* _Saved entries_:
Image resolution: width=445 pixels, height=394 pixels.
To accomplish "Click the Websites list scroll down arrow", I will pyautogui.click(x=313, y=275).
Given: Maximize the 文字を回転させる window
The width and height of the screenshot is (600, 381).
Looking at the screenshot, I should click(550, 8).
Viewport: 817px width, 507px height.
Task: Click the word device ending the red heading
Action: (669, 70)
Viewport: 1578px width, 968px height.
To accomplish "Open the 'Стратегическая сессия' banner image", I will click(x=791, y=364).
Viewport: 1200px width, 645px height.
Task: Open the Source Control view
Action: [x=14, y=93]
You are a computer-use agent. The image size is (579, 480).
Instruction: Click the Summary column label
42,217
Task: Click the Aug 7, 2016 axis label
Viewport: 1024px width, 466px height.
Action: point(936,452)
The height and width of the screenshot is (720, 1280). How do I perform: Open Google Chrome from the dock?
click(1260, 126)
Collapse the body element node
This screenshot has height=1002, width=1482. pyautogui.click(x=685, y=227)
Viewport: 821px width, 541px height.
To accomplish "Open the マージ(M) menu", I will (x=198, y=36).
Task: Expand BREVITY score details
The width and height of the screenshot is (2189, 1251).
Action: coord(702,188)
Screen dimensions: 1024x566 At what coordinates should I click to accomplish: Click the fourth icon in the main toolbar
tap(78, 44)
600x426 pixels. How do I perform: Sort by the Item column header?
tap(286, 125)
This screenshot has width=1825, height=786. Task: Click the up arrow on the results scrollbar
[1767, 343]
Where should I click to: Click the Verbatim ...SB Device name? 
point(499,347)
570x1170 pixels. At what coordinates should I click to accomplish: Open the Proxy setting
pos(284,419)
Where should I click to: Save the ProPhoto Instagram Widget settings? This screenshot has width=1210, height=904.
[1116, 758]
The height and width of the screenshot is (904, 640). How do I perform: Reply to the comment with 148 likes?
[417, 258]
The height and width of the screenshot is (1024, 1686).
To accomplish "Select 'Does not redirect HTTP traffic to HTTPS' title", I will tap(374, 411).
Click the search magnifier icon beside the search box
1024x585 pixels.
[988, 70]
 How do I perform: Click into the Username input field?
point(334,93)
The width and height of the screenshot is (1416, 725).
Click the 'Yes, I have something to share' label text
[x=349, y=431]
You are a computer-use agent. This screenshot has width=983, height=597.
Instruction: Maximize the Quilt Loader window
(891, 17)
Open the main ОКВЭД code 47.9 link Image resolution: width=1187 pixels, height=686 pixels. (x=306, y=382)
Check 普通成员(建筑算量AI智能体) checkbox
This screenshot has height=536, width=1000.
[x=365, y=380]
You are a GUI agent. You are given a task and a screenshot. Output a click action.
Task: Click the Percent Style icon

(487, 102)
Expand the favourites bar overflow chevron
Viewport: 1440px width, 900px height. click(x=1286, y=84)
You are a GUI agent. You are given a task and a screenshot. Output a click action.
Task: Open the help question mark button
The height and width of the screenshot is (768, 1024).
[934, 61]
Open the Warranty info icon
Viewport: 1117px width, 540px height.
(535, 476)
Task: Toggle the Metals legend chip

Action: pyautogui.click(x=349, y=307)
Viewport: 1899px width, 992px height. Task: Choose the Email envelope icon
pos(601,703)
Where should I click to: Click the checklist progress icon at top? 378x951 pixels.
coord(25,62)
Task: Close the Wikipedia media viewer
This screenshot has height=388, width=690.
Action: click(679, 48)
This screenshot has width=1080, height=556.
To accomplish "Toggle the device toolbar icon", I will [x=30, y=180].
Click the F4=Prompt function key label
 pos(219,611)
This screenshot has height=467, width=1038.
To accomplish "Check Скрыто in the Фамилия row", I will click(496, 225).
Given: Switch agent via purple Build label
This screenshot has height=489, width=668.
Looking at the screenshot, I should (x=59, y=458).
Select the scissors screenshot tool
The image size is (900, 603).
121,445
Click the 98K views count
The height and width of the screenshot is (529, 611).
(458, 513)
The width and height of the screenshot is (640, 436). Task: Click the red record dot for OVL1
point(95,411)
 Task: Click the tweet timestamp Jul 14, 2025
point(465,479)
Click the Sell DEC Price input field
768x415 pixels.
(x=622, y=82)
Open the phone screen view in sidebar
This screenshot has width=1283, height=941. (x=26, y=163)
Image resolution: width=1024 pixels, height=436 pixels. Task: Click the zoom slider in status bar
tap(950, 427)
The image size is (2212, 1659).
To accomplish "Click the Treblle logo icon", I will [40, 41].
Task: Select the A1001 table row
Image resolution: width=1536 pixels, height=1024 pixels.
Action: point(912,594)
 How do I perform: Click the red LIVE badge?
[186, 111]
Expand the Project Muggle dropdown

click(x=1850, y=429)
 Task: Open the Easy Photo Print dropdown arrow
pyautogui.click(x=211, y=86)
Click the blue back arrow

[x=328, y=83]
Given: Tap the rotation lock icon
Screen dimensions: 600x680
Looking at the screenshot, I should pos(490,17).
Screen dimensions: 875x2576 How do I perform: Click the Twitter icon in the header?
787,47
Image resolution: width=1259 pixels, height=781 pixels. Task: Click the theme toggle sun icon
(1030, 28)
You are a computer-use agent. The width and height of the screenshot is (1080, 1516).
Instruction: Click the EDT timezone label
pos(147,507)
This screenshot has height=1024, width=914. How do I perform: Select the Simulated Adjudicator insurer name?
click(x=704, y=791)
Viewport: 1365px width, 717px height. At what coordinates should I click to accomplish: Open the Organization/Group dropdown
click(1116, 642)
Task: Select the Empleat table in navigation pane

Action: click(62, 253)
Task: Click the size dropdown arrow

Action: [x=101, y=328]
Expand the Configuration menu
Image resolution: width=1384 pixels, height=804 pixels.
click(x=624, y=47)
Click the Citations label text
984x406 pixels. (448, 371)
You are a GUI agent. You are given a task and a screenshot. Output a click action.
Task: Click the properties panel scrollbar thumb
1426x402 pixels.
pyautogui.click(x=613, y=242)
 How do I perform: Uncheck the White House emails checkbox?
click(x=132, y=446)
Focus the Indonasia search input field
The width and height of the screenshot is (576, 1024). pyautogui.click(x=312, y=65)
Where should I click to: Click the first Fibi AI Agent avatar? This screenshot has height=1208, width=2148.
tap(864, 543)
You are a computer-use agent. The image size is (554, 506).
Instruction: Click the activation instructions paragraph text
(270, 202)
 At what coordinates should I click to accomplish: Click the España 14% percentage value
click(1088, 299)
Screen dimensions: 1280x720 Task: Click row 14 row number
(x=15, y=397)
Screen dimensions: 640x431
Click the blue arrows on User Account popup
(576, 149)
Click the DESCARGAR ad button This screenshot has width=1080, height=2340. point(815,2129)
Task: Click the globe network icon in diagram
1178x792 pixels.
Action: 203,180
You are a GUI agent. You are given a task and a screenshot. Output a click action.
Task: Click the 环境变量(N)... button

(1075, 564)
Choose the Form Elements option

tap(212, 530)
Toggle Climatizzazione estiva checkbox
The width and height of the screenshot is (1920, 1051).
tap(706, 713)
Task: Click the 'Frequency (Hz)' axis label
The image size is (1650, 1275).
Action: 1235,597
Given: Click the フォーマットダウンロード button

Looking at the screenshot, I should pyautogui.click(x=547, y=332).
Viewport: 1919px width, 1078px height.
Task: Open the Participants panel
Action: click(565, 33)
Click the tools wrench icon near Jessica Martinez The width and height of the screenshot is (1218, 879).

* _TASK PROMPT_:
Write the entries again, exactly as they stand.

* _ANSWER SPACE_:
Image resolution: width=445 pixels, height=394 pixels.
To accomplish "Click the Websites list scroll down arrow", I will pyautogui.click(x=313, y=275).
Given: Maximize the 文字を回転させる window
The width and height of the screenshot is (600, 381).
Looking at the screenshot, I should click(550, 8).
Viewport: 817px width, 507px height.
Task: Click the word device ending the red heading
Action: (669, 70)
Viewport: 1578px width, 968px height.
To accomplish "Open the 'Стратегическая сессия' banner image", I will click(x=791, y=364).
Viewport: 1200px width, 645px height.
Task: Open the Source Control view
Action: [x=14, y=93]
You are a computer-use agent. The image size is (579, 480).
Instruction: Click the Summary column label
42,217
Task: Click the Aug 7, 2016 axis label
Viewport: 1024px width, 466px height.
Action: point(936,452)
The height and width of the screenshot is (720, 1280). How do I perform: Open Google Chrome from the dock?
click(1260, 126)
Collapse the body element node
This screenshot has height=1002, width=1482. pyautogui.click(x=685, y=227)
Viewport: 821px width, 541px height.
To accomplish "Open the マージ(M) menu", I will (x=198, y=36).
Task: Expand BREVITY score details
The width and height of the screenshot is (2189, 1251).
Action: coord(702,188)
Screen dimensions: 1024x566 At what coordinates should I click to accomplish: Click the fourth icon in the main toolbar
tap(78, 44)
600x426 pixels. How do I perform: Sort by the Item column header?
tap(286, 125)
This screenshot has width=1825, height=786. Task: Click the up arrow on the results scrollbar
[1767, 343]
Where should I click to: Click the Verbatim ...SB Device name? 
point(499,347)
570x1170 pixels. At what coordinates should I click to accomplish: Open the Proxy setting
pos(284,419)
Where should I click to: Save the ProPhoto Instagram Widget settings? This screenshot has width=1210, height=904.
[1116, 758]
The height and width of the screenshot is (904, 640). How do I perform: Reply to the comment with 148 likes?
[417, 258]
The height and width of the screenshot is (1024, 1686).
To accomplish "Select 'Does not redirect HTTP traffic to HTTPS' title", I will tap(374, 411).
Click the search magnifier icon beside the search box
1024x585 pixels.
[988, 70]
 How do I perform: Click into the Username input field?
point(334,93)
The width and height of the screenshot is (1416, 725).
Click the 'Yes, I have something to share' label text
[x=349, y=431]
You are a computer-use agent. This screenshot has width=983, height=597.
Instruction: Maximize the Quilt Loader window
(891, 17)
Open the main ОКВЭД code 47.9 link Image resolution: width=1187 pixels, height=686 pixels. (x=306, y=382)
Check 普通成员(建筑算量AI智能体) checkbox
This screenshot has height=536, width=1000.
[x=365, y=380]
You are a GUI agent. You are given a task and a screenshot. Output a click action.
Task: Click the Percent Style icon

(487, 102)
Expand the favourites bar overflow chevron
Viewport: 1440px width, 900px height. click(x=1286, y=84)
You are a GUI agent. You are given a task and a screenshot. Output a click action.
Task: Open the help question mark button
The height and width of the screenshot is (768, 1024).
[934, 61]
Open the Warranty info icon
Viewport: 1117px width, 540px height.
(535, 476)
Task: Toggle the Metals legend chip

Action: pyautogui.click(x=349, y=307)
Viewport: 1899px width, 992px height. Task: Choose the Email envelope icon
pos(601,703)
Where should I click to: Click the checklist progress icon at top? 378x951 pixels.
coord(25,62)
Task: Close the Wikipedia media viewer
This screenshot has height=388, width=690.
Action: click(679, 48)
This screenshot has width=1080, height=556.
To accomplish "Toggle the device toolbar icon", I will [x=30, y=180].
Click the F4=Prompt function key label
 pos(219,611)
This screenshot has height=467, width=1038.
To accomplish "Check Скрыто in the Фамилия row", I will click(496, 225).
Given: Switch agent via purple Build label
This screenshot has height=489, width=668.
Looking at the screenshot, I should (x=59, y=458).
Select the scissors screenshot tool
The image size is (900, 603).
121,445
Click the 98K views count
The height and width of the screenshot is (529, 611).
(458, 513)
The width and height of the screenshot is (640, 436). Task: Click the red record dot for OVL1
point(95,411)
 Task: Click the tweet timestamp Jul 14, 2025
point(465,479)
Click the Sell DEC Price input field
768x415 pixels.
(x=622, y=82)
Open the phone screen view in sidebar
This screenshot has width=1283, height=941. (x=26, y=163)
Image resolution: width=1024 pixels, height=436 pixels. Task: Click the zoom slider in status bar
tap(950, 427)
The image size is (2212, 1659).
To accomplish "Click the Treblle logo icon", I will [40, 41].
Task: Select the A1001 table row
Image resolution: width=1536 pixels, height=1024 pixels.
Action: point(912,594)
 How do I perform: Click the red LIVE badge?
[186, 111]
Expand the Project Muggle dropdown

click(x=1850, y=429)
 Task: Open the Easy Photo Print dropdown arrow
pyautogui.click(x=211, y=86)
Click the blue back arrow

[x=328, y=83]
Given: Tap the rotation lock icon
Screen dimensions: 600x680
Looking at the screenshot, I should pos(490,17).
Screen dimensions: 875x2576 How do I perform: Click the Twitter icon in the header?
787,47
Image resolution: width=1259 pixels, height=781 pixels. Task: Click the theme toggle sun icon
(1030, 28)
You are a computer-use agent. The width and height of the screenshot is (1080, 1516).
Instruction: Click the EDT timezone label
pos(147,507)
This screenshot has height=1024, width=914. How do I perform: Select the Simulated Adjudicator insurer name?
click(x=704, y=791)
Viewport: 1365px width, 717px height. At what coordinates should I click to accomplish: Open the Organization/Group dropdown
click(1116, 642)
Task: Select the Empleat table in navigation pane

Action: click(62, 253)
Task: Click the size dropdown arrow

Action: [x=101, y=328]
Expand the Configuration menu
Image resolution: width=1384 pixels, height=804 pixels.
click(x=624, y=47)
Click the Citations label text
984x406 pixels. (448, 371)
You are a GUI agent. You are given a task and a screenshot. Output a click action.
Task: Click the properties panel scrollbar thumb
1426x402 pixels.
pyautogui.click(x=613, y=242)
 How do I perform: Uncheck the White House emails checkbox?
click(x=132, y=446)
Focus the Indonasia search input field
The width and height of the screenshot is (576, 1024). pyautogui.click(x=312, y=65)
Where should I click to: Click the first Fibi AI Agent avatar? This screenshot has height=1208, width=2148.
tap(864, 543)
You are a computer-use agent. The image size is (554, 506).
Instruction: Click the activation instructions paragraph text
(270, 202)
 At what coordinates should I click to accomplish: Click the España 14% percentage value
click(1088, 299)
Screen dimensions: 1280x720 Task: Click row 14 row number
(x=15, y=397)
Screen dimensions: 640x431
Click the blue arrows on User Account popup
(576, 149)
Click the DESCARGAR ad button This screenshot has width=1080, height=2340. point(815,2129)
Task: Click the globe network icon in diagram
1178x792 pixels.
Action: 203,180
You are a GUI agent. You are given a task and a screenshot. Output a click action.
Task: Click the 环境变量(N)... button

(1075, 564)
Choose the Form Elements option

tap(212, 530)
Toggle Climatizzazione estiva checkbox
The width and height of the screenshot is (1920, 1051).
tap(706, 713)
Task: Click the 'Frequency (Hz)' axis label
The image size is (1650, 1275).
Action: 1235,597
Given: Click the フォーマットダウンロード button

Looking at the screenshot, I should pyautogui.click(x=547, y=332).
Viewport: 1919px width, 1078px height.
Task: Open the Participants panel
Action: click(565, 33)
Click the tools wrench icon near Jessica Martinez The width and height of the screenshot is (1218, 879).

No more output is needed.